:: Task prompt ::
Copy out the rows below, changing every "computer-use agent" to "screen helper" and leaving everything else as it is.

BEGIN Input for this task

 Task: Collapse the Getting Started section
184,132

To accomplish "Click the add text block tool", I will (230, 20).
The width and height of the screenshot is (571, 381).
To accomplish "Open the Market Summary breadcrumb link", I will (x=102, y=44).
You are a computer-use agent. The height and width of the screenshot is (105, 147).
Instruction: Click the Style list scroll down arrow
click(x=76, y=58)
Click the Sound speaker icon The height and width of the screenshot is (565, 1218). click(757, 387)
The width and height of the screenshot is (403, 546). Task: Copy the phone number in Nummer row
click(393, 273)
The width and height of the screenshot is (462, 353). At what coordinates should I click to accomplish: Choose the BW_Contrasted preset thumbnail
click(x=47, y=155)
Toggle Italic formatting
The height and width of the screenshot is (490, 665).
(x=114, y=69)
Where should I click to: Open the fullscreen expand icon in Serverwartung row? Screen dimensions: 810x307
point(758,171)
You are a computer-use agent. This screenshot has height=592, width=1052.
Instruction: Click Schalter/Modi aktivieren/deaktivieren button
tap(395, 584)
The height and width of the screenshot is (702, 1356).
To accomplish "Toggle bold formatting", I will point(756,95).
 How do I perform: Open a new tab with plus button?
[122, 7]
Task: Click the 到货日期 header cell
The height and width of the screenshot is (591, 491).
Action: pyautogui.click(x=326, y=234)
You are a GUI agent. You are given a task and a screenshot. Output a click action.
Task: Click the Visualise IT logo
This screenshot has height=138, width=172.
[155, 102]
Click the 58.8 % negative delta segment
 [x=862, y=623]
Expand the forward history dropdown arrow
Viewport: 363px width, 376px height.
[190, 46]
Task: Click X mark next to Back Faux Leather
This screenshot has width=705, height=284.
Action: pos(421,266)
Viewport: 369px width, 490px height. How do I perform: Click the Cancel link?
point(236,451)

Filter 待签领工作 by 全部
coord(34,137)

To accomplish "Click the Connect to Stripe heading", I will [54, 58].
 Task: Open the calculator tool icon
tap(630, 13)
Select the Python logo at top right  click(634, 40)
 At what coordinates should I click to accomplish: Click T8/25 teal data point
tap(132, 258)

END Input for this task

:: Result for this task ::
 Task: Collapse the Getting Started section
184,132

To accomplish "Click the add text block tool", I will (230, 20).
The width and height of the screenshot is (571, 381).
To accomplish "Open the Market Summary breadcrumb link", I will (x=102, y=44).
You are a screen helper. The height and width of the screenshot is (105, 147).
Instruction: Click the Style list scroll down arrow
click(x=76, y=58)
Click the Sound speaker icon The height and width of the screenshot is (565, 1218). click(757, 387)
The width and height of the screenshot is (403, 546). Task: Copy the phone number in Nummer row
click(393, 273)
The width and height of the screenshot is (462, 353). At what coordinates should I click to accomplish: Choose the BW_Contrasted preset thumbnail
click(x=47, y=155)
Toggle Italic formatting
The height and width of the screenshot is (490, 665).
(x=114, y=69)
Where should I click to: Open the fullscreen expand icon in Serverwartung row? Screen dimensions: 810x307
point(758,171)
You are a screen helper. This screenshot has height=592, width=1052.
Instruction: Click Schalter/Modi aktivieren/deaktivieren button
tap(395, 584)
The height and width of the screenshot is (702, 1356).
To accomplish "Toggle bold formatting", I will point(756,95).
 How do I perform: Open a new tab with plus button?
[122, 7]
Task: Click the 到货日期 header cell
The height and width of the screenshot is (591, 491).
Action: pyautogui.click(x=326, y=234)
You are a GUI agent. You are given a task and a screenshot. Output a click action.
Task: Click the Visualise IT logo
This screenshot has height=138, width=172.
[155, 102]
Click the 58.8 % negative delta segment
 [x=862, y=623]
Expand the forward history dropdown arrow
Viewport: 363px width, 376px height.
[190, 46]
Task: Click X mark next to Back Faux Leather
This screenshot has width=705, height=284.
Action: pos(421,266)
Viewport: 369px width, 490px height. How do I perform: Click the Cancel link?
point(236,451)

Filter 待签领工作 by 全部
coord(34,137)

To accomplish "Click the Connect to Stripe heading", I will [54, 58].
 Task: Open the calculator tool icon
tap(630, 13)
Select the Python logo at top right  click(634, 40)
 At what coordinates should I click to accomplish: Click T8/25 teal data point
tap(132, 258)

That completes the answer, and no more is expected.